Une seconde avant, je lui en voulais de dissimuler ses relations avec Mlle Vinteuil, et, maintenant, l’aveu du plaisir qu’elle aurait eu à la voir me cassait bras et jambes. Sans doute, quand Albertine m’avait dit quand j’étais rentré de chez les Verdurin :

« — Est-ce qu’ils ne devaient pas avoir Mlle Vinteuil ? »

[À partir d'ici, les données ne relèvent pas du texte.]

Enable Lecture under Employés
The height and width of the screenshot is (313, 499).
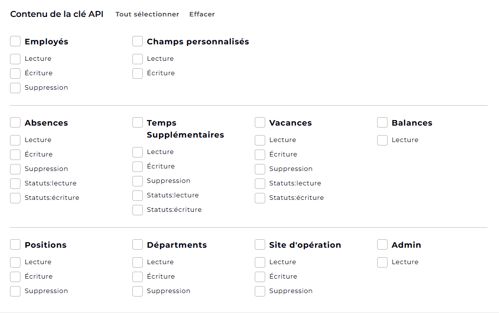15,59
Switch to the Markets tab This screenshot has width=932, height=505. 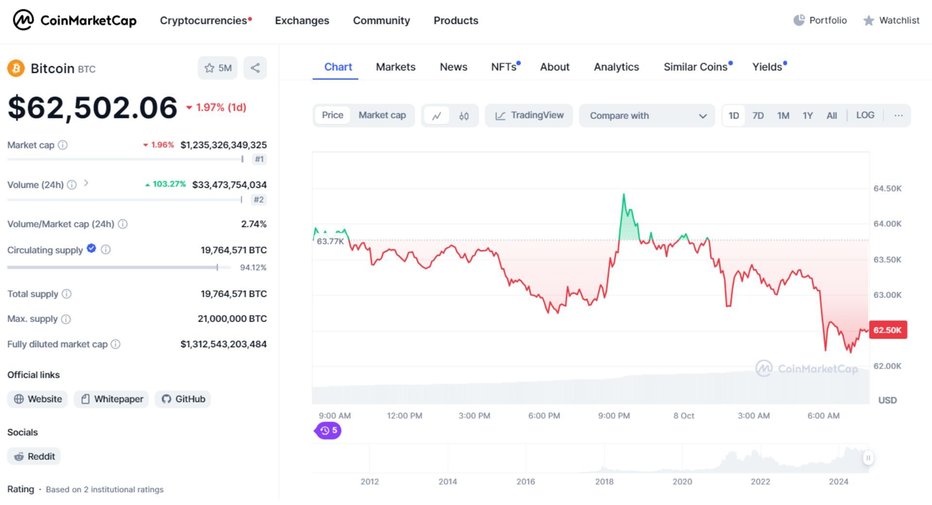click(395, 67)
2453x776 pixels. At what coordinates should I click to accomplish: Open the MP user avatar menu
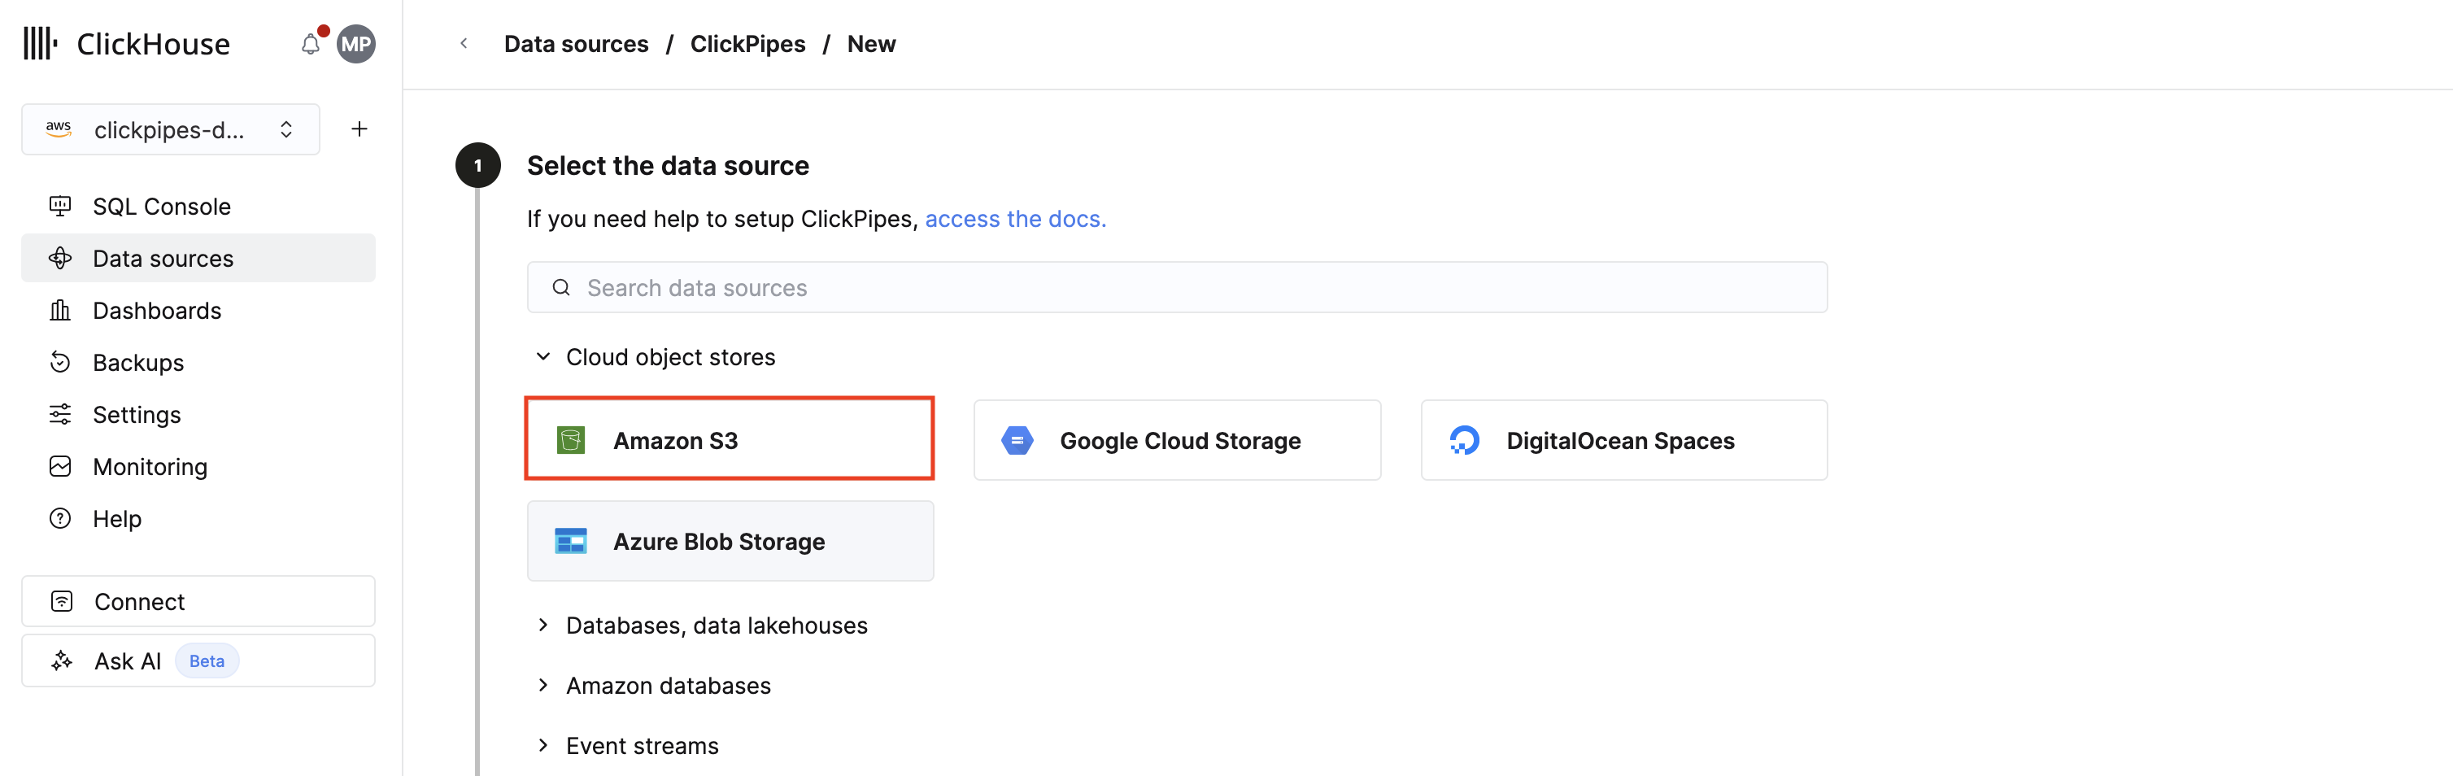(x=356, y=45)
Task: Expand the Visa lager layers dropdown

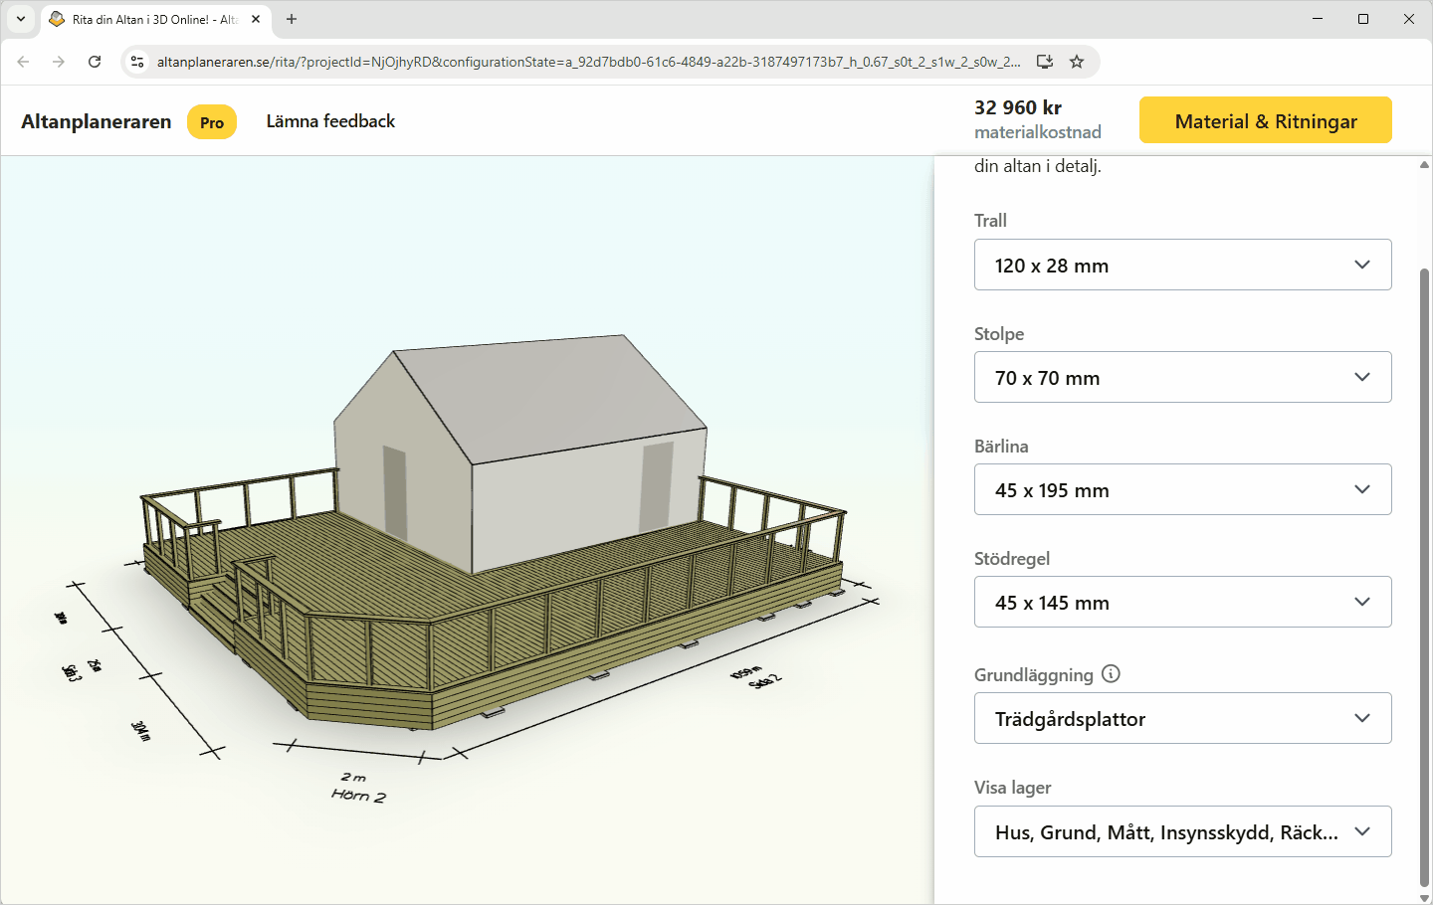Action: click(1182, 831)
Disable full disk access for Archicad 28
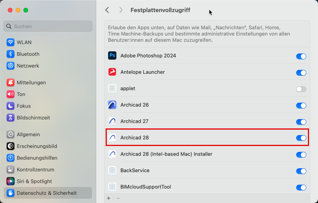The width and height of the screenshot is (318, 203). click(301, 138)
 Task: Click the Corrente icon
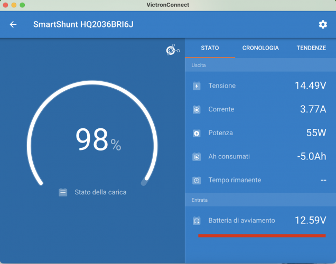click(197, 109)
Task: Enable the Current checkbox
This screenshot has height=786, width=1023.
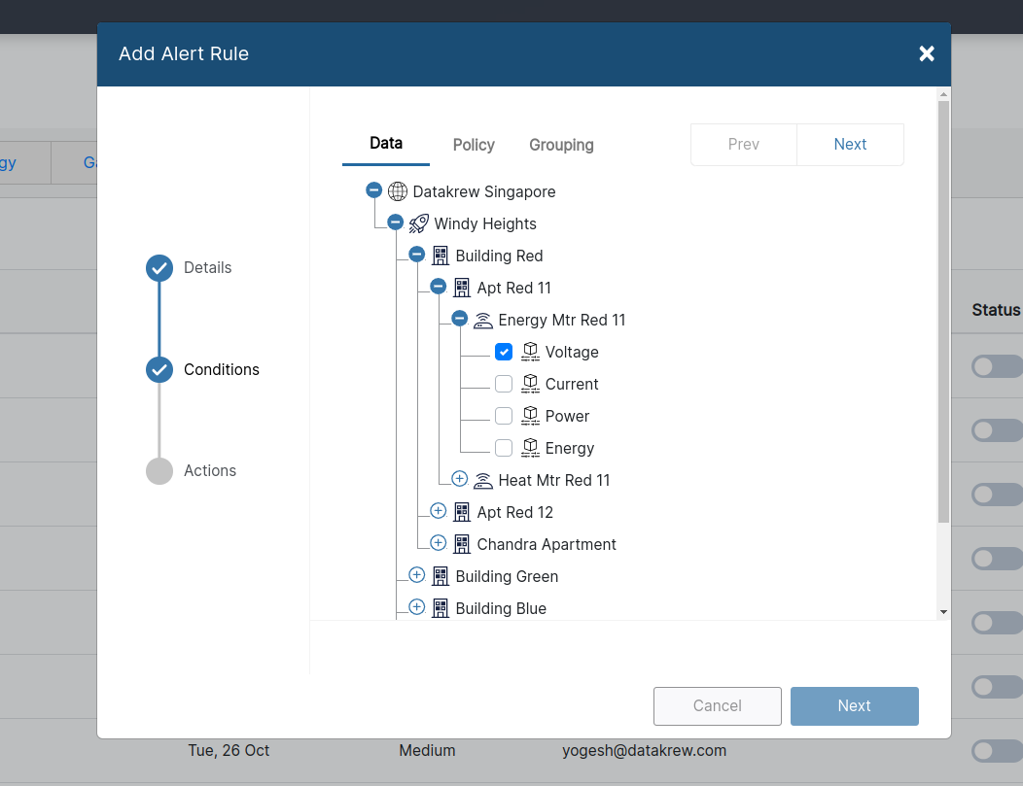Action: pyautogui.click(x=504, y=384)
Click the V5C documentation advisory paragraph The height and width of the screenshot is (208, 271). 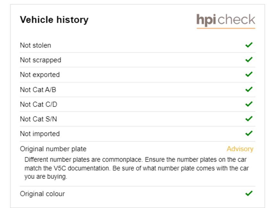(137, 168)
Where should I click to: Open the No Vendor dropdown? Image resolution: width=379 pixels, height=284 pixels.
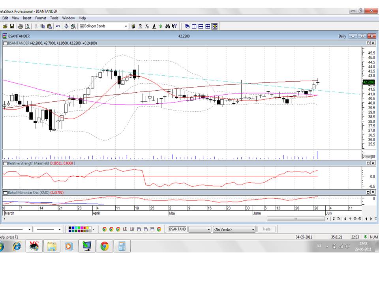click(253, 229)
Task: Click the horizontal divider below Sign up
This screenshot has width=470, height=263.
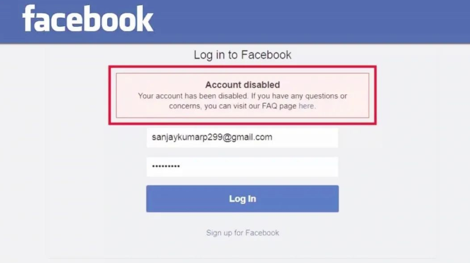Action: tap(242, 258)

Elle m’avait rendu toute ma souffrance en me prouvant qu’elle savait sa venue. Mais je m’étais sans doute fait depuis ce raisonnement :

« Elle savait sa venue qui ne lui faisait aucune espèce de plaisir, mais comme elle a dû comprendre après coup que c’est la révélation qu’elle connaissait une personne d’aussi mauvaise réputation que Mlle Vinteuil, qui m’avait tant désespéré à Balbec, jusqu’à me donner l’idée de suicide, elle n’a pas voulu m’en parler. Et puis, voilà qu’elle était obligée de m’avouer que cette venue lui faisait plaisir. D’ailleurs, sa façon mystérieuse de vouloir aller chez les Verdurin eût dû m’être une preuve suffisante. Mais, je n’y avais plus pensé. Quoique me disant maintenant la vérité pourquoi n’avoue-t-elle qu’à moitié, c’est encore plus bête que méchant et que triste. »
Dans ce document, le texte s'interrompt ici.